Ashley LeMay and Dylan Blakeley recently installed a Ring security camera in the bedroom of their three daughters, giving the Mississippi parents an extra set of eyes - but not the ones that they had bargained for.
Four days after mounting the camera to the wall, a built-in speaker started piping the song "Tiptoe Through the Tulips" into the empty bedroom, footage from the device showed.
When the couple's 8-year-old daughter, Alyssa, checked on the music and turned on the lights, a man started speaking to her, repeatedly calling her a racial slur and saying he was Santa Claus. She screamed for her mother.
The family's Ring security system had been hacked, the family said. The intrusion was part of a recent spate of breaches involving Ring, which is owned by Amazon.

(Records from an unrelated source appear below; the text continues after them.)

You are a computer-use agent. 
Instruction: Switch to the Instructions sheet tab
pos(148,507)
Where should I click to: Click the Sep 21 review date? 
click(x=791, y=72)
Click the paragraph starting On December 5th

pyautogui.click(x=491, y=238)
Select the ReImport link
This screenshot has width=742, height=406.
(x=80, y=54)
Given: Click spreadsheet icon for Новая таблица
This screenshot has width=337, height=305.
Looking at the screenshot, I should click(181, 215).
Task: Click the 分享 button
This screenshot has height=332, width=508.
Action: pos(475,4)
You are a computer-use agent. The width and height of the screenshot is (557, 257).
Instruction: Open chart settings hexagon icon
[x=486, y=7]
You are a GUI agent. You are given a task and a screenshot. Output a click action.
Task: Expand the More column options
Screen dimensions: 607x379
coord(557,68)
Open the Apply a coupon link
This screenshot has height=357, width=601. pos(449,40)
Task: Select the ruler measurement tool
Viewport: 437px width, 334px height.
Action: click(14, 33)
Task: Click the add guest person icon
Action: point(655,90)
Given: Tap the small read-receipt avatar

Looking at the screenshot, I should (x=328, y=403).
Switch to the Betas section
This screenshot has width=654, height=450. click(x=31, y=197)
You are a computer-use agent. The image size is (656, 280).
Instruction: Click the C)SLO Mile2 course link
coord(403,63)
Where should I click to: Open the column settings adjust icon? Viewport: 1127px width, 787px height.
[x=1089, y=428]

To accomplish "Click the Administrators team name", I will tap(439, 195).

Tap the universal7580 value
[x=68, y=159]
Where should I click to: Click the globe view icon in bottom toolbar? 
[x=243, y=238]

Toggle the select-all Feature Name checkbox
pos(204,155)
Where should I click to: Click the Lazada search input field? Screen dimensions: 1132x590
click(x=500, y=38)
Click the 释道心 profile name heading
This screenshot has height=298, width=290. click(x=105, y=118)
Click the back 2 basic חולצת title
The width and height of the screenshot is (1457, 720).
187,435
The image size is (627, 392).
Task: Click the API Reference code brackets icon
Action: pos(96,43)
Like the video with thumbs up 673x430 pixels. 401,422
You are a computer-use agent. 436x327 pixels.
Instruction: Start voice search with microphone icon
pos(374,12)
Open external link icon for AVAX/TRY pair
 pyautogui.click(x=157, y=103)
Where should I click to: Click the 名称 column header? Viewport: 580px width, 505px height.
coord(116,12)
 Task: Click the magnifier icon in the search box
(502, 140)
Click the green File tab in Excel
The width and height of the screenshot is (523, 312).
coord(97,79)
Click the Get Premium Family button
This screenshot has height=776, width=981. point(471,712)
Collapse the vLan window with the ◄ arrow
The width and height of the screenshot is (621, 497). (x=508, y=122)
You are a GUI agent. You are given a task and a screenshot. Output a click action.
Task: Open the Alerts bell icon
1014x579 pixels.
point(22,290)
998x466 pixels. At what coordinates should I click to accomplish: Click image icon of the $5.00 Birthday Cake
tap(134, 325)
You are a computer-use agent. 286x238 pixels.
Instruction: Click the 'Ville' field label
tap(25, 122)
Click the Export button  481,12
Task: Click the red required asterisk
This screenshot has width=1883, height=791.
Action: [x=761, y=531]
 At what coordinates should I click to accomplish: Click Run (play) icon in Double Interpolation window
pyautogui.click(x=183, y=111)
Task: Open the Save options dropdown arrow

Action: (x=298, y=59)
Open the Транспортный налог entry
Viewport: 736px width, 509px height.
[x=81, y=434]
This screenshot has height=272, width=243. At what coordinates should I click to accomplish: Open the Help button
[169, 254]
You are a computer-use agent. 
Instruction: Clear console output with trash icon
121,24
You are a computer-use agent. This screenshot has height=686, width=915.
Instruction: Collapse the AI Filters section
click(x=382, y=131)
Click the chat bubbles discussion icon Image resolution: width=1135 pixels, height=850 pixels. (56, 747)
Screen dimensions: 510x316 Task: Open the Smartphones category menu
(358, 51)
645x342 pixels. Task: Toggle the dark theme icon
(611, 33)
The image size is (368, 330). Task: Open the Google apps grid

There have been at least three similar cases reported this month - the others were in Connecticut, Florida and Georgia. Other breaches, involving Google's Nest and Taococo, a baby monitor sold on Amazon, have also drawn scrutiny and prompted concerns about privacy.
LeMay said that she and her husband, who unplugged the camera, immediately reported the episode to Ring and later to the police in Southaven, Mississippi. Since the episode, she said, her family had been contacted by the FBI and by Ring's chief operating officer, Jon Irwin.
But she criticized the company's response, saying it had provided scant information and deflected responsibility for the breaches onto customers.
A Ring spokeswoman said in a statement Saturday that the company took the security of its devices seriously and attributed the recent episodes to hackers gaining users' login credentials.
"Our security team has investigated this incident and we have no evidence of an unauthorized intrusion or compromise of Ring's systems or network," the statement said. "Recently, we were made aware of an incident where malicious actors obtained some Ring users' account credentials (e.g., username and password) from a separate, external, non-Ring service and reused them to log in to some Ring accounts."
"Unfortunately, when the same username and password is reused on multiple services, it's possible for bad actors to gain access to many accounts," the statement said.